▶ Acciones requeridas
1: En el relato sobre Cristiano y su familia, ¿con qué botas jugaba él de niño?
2: Nombra a todos los familiares de Cristiano que aparecen en el relato sobre él y su familia.
3: Escribe lo que sigue al final del relato sobre Cristiano y su familia.

▶ Fragmento del texto
====================
Cada noche durante la cena, mi padre trataba de convencerles para que vinieran a verme jugar. Él fue mi primer representante. Cuando llegábamos a casa después de los partidos, él solía decir, “¡Cristiano ha marcado un gol!”

Ellas respondían, “Ah, muy bien.”


No parecían muy emocionadas.


La siguiente vez él llegó a casa y dijo, “¡Cristiano ha marcado dos goles!”


Nada, cero emoción. Solo decían, “Qué bien, Cris.”


¿Que qué hice yo? Seguí marcando y marcando.


Una noche, mi padre llegó a casa y dijo, “¡Cristiano ha marcado tres goles! ¡Ha sido increíble! ¡Tenéis que venir a verle jugar!


Yo seguía mirando a la banda antes de cada partido y veía ahí a mi padre, de pie, solo. Hasta que un día -jamás olvidaré esta imagen- mientras calentaba, volví a mirar como siempre y ahí estaban mi madre y mis hermanas, sentadas en la grada. Parecía… ¿Cómo decirlo? Parecía que estaban cómodas. Estaban abrazadas, y no aplaudían ni gritaban, solamente me saludaban, como si aquello fuera un desfile o algo así. Se notaba que no habían estado nunca en un partido de fútbol. Pero estaban ahí. Y eso era lo único que me importaba.


Me sentí tan bien en ese momento. Significó mucho para mí. Algo cambió dentro de mí. Me sentí orgulloso. Es cierto que no teníamos mucho dinero en esa época. La vida no era fácil entonces en Madeira. Solía jugar con botas viejas que heredaba de mi hermano o que me prestaban mis primos. Pero cuando eres niño, no te preocupa el dinero. Solo te preocupa sentirte de una determinada manera. Y aquel día, yo me sentí así. Me sentí protegido y querido. Como solemos decir en portugués, menino querido da familia.
====================
▶ Ítems mostrados
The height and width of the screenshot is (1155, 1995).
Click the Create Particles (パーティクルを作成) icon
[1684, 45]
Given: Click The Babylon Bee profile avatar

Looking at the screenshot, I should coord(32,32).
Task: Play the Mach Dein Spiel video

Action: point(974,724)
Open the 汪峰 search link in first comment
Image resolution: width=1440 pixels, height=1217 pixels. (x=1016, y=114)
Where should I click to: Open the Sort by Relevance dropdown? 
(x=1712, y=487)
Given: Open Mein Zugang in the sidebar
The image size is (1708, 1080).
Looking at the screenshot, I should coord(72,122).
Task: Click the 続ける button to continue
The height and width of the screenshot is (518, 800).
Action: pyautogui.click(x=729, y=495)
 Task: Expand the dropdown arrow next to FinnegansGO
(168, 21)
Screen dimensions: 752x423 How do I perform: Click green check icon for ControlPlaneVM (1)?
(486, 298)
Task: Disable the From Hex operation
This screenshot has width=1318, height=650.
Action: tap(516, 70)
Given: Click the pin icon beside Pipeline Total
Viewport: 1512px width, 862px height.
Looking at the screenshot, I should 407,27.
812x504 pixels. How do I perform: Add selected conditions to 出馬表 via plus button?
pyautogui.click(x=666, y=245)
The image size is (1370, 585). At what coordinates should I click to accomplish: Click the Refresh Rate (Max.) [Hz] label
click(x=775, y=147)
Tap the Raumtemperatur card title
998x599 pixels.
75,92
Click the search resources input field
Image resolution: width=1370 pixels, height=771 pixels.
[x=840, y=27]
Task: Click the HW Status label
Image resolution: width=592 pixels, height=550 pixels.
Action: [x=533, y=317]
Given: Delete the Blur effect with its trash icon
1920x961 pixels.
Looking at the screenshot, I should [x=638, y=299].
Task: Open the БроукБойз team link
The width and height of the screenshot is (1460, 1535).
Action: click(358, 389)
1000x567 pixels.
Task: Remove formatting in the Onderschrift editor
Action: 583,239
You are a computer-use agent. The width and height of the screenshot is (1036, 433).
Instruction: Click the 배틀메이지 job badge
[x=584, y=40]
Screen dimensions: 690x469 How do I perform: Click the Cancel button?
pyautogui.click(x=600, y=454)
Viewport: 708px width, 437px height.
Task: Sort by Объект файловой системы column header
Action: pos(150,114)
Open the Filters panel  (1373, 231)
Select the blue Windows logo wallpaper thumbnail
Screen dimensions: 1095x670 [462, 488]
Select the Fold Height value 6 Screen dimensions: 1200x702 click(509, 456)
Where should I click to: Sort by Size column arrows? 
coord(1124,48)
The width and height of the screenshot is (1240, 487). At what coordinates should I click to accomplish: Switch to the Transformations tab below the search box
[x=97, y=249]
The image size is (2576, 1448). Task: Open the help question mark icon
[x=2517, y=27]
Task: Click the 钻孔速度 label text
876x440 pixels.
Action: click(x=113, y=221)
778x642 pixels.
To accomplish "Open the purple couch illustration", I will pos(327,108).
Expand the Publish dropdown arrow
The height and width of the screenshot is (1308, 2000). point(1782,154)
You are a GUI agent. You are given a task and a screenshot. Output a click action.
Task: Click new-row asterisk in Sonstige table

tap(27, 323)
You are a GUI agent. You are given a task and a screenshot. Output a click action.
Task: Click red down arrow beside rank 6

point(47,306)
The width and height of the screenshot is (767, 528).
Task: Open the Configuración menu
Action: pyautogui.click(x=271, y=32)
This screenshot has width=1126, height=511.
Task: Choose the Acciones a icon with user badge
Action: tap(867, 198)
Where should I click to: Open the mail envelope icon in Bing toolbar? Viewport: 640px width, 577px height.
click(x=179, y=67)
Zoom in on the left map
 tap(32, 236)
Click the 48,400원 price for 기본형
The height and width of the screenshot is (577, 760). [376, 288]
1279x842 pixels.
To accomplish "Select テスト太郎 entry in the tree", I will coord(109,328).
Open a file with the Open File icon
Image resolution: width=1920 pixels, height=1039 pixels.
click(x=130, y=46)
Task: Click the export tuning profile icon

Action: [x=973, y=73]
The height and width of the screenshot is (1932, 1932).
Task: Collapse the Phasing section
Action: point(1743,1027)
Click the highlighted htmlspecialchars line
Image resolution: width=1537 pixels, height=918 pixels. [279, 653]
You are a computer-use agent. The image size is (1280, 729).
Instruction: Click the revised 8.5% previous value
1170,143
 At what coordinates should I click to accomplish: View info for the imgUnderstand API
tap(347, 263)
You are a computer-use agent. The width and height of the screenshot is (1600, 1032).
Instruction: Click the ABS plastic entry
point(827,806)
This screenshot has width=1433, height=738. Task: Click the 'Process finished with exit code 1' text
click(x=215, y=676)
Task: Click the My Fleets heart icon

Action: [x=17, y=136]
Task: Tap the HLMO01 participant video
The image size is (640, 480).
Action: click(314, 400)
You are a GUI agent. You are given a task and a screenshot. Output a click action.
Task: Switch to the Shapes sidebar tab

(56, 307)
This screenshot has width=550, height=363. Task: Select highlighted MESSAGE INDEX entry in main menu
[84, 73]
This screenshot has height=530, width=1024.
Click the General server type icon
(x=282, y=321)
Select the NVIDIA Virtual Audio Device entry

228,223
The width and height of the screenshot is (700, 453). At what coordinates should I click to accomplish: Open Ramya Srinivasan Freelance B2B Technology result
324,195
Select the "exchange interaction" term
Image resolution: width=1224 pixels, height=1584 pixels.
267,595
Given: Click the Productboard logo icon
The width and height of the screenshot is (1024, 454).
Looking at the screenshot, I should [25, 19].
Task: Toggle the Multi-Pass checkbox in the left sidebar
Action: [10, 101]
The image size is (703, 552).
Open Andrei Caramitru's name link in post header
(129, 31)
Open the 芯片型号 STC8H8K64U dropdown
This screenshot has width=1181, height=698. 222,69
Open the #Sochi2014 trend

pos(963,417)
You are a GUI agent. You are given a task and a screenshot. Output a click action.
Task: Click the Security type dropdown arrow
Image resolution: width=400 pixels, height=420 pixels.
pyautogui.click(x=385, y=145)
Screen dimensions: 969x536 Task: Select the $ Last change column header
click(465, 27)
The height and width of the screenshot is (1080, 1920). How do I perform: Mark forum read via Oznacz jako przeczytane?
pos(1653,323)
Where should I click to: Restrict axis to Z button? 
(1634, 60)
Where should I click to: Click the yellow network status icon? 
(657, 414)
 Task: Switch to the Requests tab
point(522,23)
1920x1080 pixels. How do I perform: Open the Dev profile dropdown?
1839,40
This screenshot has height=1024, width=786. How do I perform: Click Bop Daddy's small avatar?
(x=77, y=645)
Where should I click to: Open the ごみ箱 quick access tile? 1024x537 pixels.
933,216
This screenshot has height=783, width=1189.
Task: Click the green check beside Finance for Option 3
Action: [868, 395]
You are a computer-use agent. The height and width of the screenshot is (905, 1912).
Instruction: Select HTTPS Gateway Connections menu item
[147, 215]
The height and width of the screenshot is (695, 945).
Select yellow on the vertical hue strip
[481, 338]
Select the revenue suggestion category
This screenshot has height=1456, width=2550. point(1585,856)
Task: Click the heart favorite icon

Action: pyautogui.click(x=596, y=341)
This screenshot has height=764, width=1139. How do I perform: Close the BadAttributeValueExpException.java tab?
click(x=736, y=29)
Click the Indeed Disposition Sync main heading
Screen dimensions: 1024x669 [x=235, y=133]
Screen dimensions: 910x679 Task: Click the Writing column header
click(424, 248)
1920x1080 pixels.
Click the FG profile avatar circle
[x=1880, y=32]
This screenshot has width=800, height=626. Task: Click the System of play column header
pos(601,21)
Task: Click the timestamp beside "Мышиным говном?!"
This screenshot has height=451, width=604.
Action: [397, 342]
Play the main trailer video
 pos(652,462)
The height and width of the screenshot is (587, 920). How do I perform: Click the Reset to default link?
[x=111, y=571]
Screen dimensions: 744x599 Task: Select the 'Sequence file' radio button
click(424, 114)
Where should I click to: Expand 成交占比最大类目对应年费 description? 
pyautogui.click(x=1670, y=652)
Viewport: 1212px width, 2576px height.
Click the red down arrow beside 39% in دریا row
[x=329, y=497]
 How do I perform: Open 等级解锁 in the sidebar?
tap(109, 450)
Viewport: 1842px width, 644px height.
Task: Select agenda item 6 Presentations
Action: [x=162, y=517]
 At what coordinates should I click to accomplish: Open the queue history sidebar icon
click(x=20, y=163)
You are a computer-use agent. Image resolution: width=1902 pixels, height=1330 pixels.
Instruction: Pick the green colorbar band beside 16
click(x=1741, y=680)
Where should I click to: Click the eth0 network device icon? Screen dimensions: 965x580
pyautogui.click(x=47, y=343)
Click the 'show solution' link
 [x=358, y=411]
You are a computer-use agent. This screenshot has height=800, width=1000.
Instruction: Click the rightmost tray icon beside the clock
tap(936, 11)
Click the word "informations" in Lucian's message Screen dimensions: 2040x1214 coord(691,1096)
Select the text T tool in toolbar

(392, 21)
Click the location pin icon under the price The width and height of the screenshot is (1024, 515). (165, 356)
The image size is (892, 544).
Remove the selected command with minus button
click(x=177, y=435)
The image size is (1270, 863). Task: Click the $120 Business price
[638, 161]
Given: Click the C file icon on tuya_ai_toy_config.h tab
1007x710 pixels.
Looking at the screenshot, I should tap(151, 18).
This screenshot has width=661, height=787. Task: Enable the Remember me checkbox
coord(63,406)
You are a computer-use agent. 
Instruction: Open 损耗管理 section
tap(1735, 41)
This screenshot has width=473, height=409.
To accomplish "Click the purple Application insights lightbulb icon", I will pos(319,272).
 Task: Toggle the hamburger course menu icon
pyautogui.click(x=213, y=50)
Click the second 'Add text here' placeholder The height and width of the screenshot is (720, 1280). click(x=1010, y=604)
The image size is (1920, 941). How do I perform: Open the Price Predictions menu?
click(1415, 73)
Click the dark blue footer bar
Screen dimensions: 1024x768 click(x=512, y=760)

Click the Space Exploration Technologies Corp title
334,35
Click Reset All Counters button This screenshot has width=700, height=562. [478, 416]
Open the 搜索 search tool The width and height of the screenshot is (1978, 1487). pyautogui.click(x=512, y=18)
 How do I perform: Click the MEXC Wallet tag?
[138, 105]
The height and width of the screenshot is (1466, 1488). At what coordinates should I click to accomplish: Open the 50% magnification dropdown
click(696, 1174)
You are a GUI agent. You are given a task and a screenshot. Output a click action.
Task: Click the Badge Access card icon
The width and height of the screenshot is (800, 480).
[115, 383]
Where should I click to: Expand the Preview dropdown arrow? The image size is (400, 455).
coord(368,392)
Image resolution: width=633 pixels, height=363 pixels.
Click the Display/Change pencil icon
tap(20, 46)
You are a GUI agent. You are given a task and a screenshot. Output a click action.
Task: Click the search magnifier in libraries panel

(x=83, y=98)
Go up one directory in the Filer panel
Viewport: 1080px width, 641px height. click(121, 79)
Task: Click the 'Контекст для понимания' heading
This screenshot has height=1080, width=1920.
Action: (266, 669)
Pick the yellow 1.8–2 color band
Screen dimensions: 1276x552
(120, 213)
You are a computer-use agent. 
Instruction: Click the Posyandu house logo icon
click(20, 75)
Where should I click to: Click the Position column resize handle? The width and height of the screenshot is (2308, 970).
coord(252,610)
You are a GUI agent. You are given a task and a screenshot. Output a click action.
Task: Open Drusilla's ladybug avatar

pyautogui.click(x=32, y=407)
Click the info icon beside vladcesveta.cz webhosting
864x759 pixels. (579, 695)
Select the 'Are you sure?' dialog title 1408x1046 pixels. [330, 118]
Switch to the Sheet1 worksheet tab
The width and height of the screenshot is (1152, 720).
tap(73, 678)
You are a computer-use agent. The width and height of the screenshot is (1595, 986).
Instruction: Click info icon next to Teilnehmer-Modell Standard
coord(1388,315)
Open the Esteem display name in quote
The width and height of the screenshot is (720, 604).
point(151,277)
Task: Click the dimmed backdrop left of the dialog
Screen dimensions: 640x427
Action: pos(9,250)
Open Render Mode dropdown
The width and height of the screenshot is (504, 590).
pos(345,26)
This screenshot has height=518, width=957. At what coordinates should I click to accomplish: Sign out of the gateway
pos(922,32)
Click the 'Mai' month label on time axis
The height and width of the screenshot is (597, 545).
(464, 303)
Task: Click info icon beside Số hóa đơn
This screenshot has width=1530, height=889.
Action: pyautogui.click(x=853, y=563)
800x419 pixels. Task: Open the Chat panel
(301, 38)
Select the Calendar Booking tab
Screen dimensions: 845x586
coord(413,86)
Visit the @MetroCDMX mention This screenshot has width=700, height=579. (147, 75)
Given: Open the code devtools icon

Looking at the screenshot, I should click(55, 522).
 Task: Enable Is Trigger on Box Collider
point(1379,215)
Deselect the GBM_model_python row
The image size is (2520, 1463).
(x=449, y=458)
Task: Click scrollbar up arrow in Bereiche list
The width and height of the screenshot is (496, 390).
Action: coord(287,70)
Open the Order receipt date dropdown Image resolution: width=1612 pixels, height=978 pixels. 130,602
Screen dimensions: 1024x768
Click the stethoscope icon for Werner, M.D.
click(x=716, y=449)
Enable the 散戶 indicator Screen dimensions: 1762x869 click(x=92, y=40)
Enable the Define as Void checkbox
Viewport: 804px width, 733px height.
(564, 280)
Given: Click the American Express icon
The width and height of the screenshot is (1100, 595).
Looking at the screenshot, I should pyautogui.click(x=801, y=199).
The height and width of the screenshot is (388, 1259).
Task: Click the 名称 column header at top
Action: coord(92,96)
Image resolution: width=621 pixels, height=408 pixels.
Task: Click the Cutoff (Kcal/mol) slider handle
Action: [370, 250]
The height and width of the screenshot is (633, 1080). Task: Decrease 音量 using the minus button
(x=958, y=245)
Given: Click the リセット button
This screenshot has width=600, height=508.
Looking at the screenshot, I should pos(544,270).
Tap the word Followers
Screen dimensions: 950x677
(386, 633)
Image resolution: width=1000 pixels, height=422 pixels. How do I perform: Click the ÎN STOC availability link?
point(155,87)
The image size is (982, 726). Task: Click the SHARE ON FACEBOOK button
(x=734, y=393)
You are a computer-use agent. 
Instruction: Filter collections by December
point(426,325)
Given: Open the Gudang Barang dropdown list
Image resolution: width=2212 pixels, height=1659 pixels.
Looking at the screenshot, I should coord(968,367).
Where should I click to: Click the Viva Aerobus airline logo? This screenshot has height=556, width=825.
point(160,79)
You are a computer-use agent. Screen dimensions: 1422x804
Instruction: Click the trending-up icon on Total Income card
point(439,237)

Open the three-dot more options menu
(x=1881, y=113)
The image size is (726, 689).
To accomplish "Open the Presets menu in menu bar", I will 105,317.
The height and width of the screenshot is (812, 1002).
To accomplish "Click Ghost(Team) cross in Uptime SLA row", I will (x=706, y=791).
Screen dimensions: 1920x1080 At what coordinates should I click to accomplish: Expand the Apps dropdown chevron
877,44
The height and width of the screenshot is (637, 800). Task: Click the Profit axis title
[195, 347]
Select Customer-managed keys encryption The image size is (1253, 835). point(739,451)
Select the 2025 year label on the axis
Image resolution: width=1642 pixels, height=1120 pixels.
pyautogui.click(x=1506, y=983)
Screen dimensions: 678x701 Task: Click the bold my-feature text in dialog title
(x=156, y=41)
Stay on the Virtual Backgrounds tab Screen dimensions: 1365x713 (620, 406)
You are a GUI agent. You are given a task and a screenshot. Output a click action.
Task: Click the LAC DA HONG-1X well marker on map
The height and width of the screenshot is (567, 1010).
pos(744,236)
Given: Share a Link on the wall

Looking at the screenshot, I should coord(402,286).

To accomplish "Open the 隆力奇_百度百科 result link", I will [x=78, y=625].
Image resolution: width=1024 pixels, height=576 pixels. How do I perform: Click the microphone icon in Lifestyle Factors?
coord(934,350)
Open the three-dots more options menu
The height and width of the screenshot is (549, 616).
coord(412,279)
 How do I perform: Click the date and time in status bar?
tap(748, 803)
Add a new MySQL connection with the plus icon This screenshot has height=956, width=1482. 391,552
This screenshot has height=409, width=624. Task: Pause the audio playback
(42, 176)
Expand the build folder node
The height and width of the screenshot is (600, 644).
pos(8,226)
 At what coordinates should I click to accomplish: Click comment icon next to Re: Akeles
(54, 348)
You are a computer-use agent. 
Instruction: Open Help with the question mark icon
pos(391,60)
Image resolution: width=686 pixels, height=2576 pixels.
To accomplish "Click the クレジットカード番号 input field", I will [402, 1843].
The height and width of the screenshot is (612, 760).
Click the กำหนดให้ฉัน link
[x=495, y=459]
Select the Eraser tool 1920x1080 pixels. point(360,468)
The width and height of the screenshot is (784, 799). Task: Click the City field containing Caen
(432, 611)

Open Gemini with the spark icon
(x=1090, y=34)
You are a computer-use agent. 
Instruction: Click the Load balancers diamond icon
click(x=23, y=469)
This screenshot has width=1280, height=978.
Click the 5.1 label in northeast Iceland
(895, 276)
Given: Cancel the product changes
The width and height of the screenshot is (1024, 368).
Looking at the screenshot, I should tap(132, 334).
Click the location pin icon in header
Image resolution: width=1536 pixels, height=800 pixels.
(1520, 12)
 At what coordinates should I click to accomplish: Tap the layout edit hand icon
====================
▶ Respuestas esperadas
1: Con botas viejas que heredaba de su hermano o que le prestaban sus primos.

2: Padre, madre, hermanas, hermano y primos.

3:
Recuerdo esa época con nostalgia, porque duró muy poco. El fútbol me lo ha dado todo, pero también me alejó de mi casa cuando todavía no estaba realmente preparado. Tenía once años el día que me mudé de la isla a la academia del Sporting de Lisboa y fue la etapa más difícil de mi vida.


Me parece una locura cuando lo recuerdo. Mi hijo, Cristiano Jr., tiene 7 años en estos momentos. Solo pensar en cómo me sentiría si dentro de 4 años estuviera ayudándole a hacer las maletas para mandarle a París o Londres… prefiero ni imaginármelo. Estoy seguro de que para mis padres fue muy duro en su momento.


Pero yo tenía un sueño y aquella era mi oportunidad para cumplirlo. Así que me dejaron ir, y fui. Lloré casi cada día. Seguía en Portugal, pero fue como mudarse a otro país. Incluso el acento hacía que pareciese un idioma diferente. La cultura era diferente. No conocía a nadie. Mi familia solo se podía permitir venir a verme cada cuatro meses más o menos. Les echaba tanto de menos que todos los días eran dolorosos.


El fútbol me ayudó a seguir adelante. Yo sabía que era capaz de hacer cosas en el campo que los otros chicos de la academia no podían hacer. Recuerdo la primera vez que escuché a uno de ellos decirle a otro, “¿Has visto lo que acaba de hacer? Es una bestia.”


Empecé a escucharlo a menudo. Incluso a los entrenadores. Pero siempre había alguien que decía, “Sí, pero es una pena que sea tan pequeño.”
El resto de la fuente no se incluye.